Umudumuzu gönül ve beyin paydasında yaşatalım. 

Pandorayı hepimiz biliriz şu kutusu olan … 

Pandora da, bütün kadınlar gibi, meraklıydı derler. Bence merak etmenin cinsiyeti yok diyerek bu kısmı konudan uzaklaşmamak adına vın diye geçiyorum. Evet Pandora sandığın içinde ne olduğunu öğrenmek istiyordu.  

Bir gün kapağını açtı sandığın içinden hastalıklar, acılar, kederler, kötülükler çıktı. Korkuyla kapağı kapadı Pandora, ama çok geç kalmıştı olan olmuştu bir kere.  

Bir tek iyi şey çıkmıştı sandıktan: umut.  

Pandora’nın kutusundan hep kötülük çıkmış olması umudun da kötü olduğu anlamına gelmez. Pandora tüm kötülükleri kutuyu açıp etrafa saldıktan sonra Prometheus koşup kapağı kapamaya çalışmış umudun da uçup gitmesine engel olmuştur.  

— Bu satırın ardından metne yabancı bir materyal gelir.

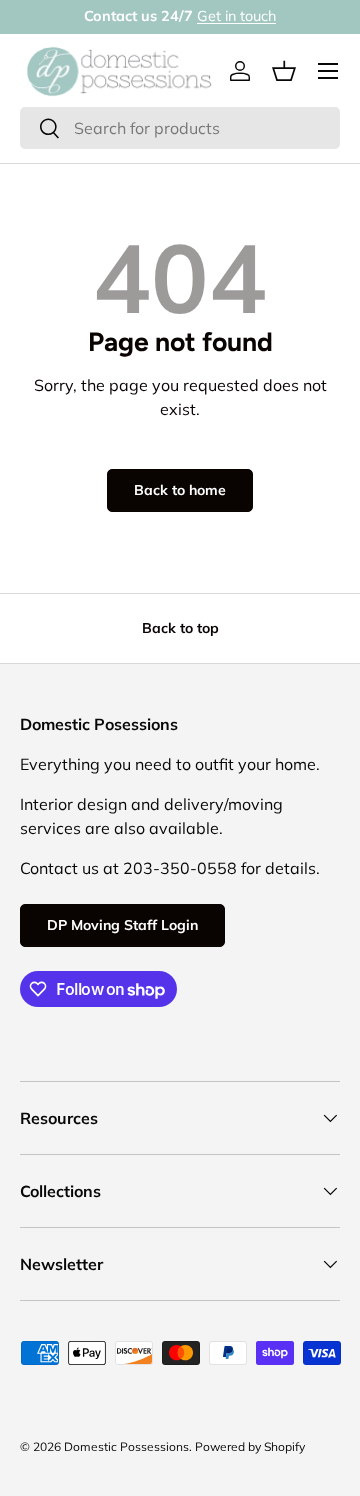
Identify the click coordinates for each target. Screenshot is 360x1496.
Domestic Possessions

Kutuda kalan, kötülüklerle başa çıkabilmenin anahtarı olacaktır. Umut, prometheusun emrine verilir ve insanlara gerektiği kadar o dağıtır, asla fazlasını vermez. 

Kiminin çocuğunun ismidir umut.  

Ailesine bir umut olsun istenmiştir.  

Kimi için yeni açılan dükkanın ismidir umut.  

İşsiz geçen günlerin ardından geleceğe yeni bir umuttur.  

Fakirin ekmeğidir umut, yedikçe daha bir acıktıran.  

İnsanı en dibe vurduranda, oradan tekrar zirveye çıkartan da umuttur, gece ve gündüzün birbirini takip ettiği gibi.  

Kimine yeni bir güne uyanma sebebidir umut, tekrar ve tekrar.  

Onca yıllık hatadan dönme fırsatıdır umut.  

Hiç umulmadık anda ortaya çıkan o duygunun esiri oluverirsiniz bir anda.  

İçten içe, usul usul, gözünden bile sakınarak korunur o umut.  

Ufacık bir umut size öyle bir güç verir ki, insanı kendisine şaşırtır, kendisine getirir.  

Ve o zaman dedirtir, onca yıldır neredeydin sen umut? 

Polyannacılıktan ziyade gerçekleri gören bir insan için motivasyon kaynağıdır umut. Umudumuz olmazsa yaşamamızın ne önemi kalır ki?  

Yaşama devam etmemizi sağlayan soyut olgulardan biri hem de en önemlilerinden biri değil midir kendisi?  

Çıkan tüm olumsuzluklara, olan tüm kötülüklere, kaçırılan fırsatlara, bekledikçe gelmeyen insanlara, diledikçe olmayan isteklere rağmen umudunu yitirmemek, yine de, bile bile umut etmek… 

Belki bir gün, insanca, istediğim insanlarla, istediğim şekilde ve istediğim yerde yaşayabilir, belki…  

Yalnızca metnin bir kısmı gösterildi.